The action space of a robot defines the complete set of commands it can execute at each control timestep. Formally, at each time t the policy selects an action a_t from an action space A, which may be continuous (A is a subset of R^n), discrete (A is a finite set), or a hybrid of both. The dimensionality, parameterization, and coordinate frame of the action space are among the most consequential design decisions in a robot learning pipeline — they directly determine how much data is needed, how well policies transfer, and what tasks the robot can perform.
For manipulation, the most common action representations are: (1) Joint position targets — a vector of desired joint angles, typically 6-7D for a single arm; (2) Joint velocity commands — angular velocity targets for each joint; (3) Cartesian position targets — desired end-effector pose in world or body frame, typically 6D (position + orientation) or 7D (adding gripper); (4) Cartesian delta commands — incremental changes to end-effector pose, the current standard for VLA models. Each representation implies different data collection requirements: joint-space data is recorded directly from encoders, while Cartesian data requires forward kinematics computation from joint readings.
Action space design also encompasses temporal chunking. Rather than predicting a single action per timestep, modern architectures like ACT (Zhao et al., 2023) and Diffusion Policy (Chi et al., 2023) predict action chunks — sequences of 8-32 future actions. This effectively extends the action space from R^n to R^(n*K) where K is the chunk length, but the additional structure dramatically improves temporal coherence and reduces compounding error. The tradeoff is that longer chunks commit the robot to a longer open-loop trajectory before re-planning.

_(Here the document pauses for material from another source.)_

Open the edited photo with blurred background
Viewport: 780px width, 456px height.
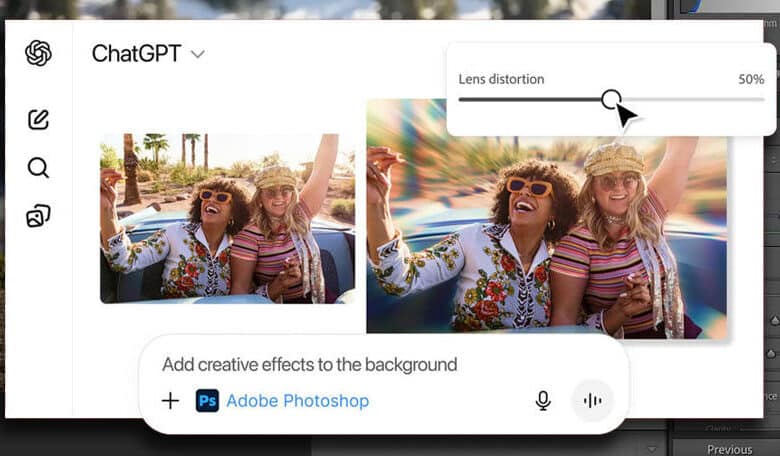tap(546, 216)
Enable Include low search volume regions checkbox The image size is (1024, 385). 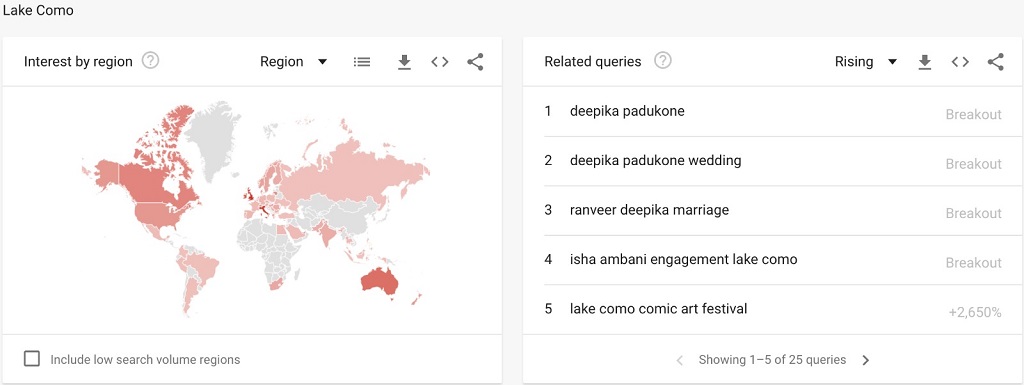tap(31, 359)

The gripper action is a special case. Most two-finger grippers are controlled with a single scalar (open/close position or binary open/close), making the total action space 7D or 8D for a single arm. Multi-finger hands like the Allegro Hand or Shadow Hand have 16-24 independent joints, creating action spaces of 22-30 dimensions. This high dimensionality is the primary reason dexterous manipulation requires significantly more training data than parallel-gripper manipulation, and why dimensionality reduction through learned latent actions is an active area of research.
Historical Context
The concept of action spaces in robot control predates machine learning. Classical control theory formalized the distinction between configuration space (joint angles) and task space (end-effector pose) in the 1960s-70s, with Denavit-Hartenberg parameters (1955) providing the standard kinematic chain representation. Whitney (1969) introduced resolved-rate control, which maps Cartesian velocity commands to joint velocities through the Jacobian matrix — the mathematical foundation for Cartesian action spaces used in modern robot learning.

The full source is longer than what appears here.